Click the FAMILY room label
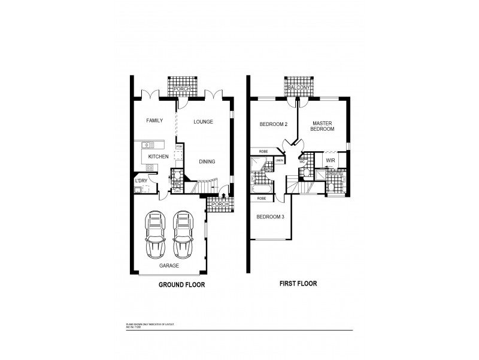click(155, 121)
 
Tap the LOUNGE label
click(204, 122)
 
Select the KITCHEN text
click(158, 157)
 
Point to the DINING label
click(207, 161)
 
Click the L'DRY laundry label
click(141, 181)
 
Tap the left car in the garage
click(156, 233)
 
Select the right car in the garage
click(183, 233)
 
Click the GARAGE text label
click(169, 265)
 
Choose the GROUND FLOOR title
click(181, 285)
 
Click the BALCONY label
click(298, 88)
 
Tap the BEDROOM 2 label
click(274, 124)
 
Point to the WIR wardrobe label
click(331, 161)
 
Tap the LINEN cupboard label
click(280, 161)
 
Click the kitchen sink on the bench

▶ WHAT IS NEEDED
Find each line in the items above that contains the word "Point" with the same capitalization, and copy those lines.

▶ COMPLETE RESPONSE
Point to the DINING label
Point to the WIR wardrobe label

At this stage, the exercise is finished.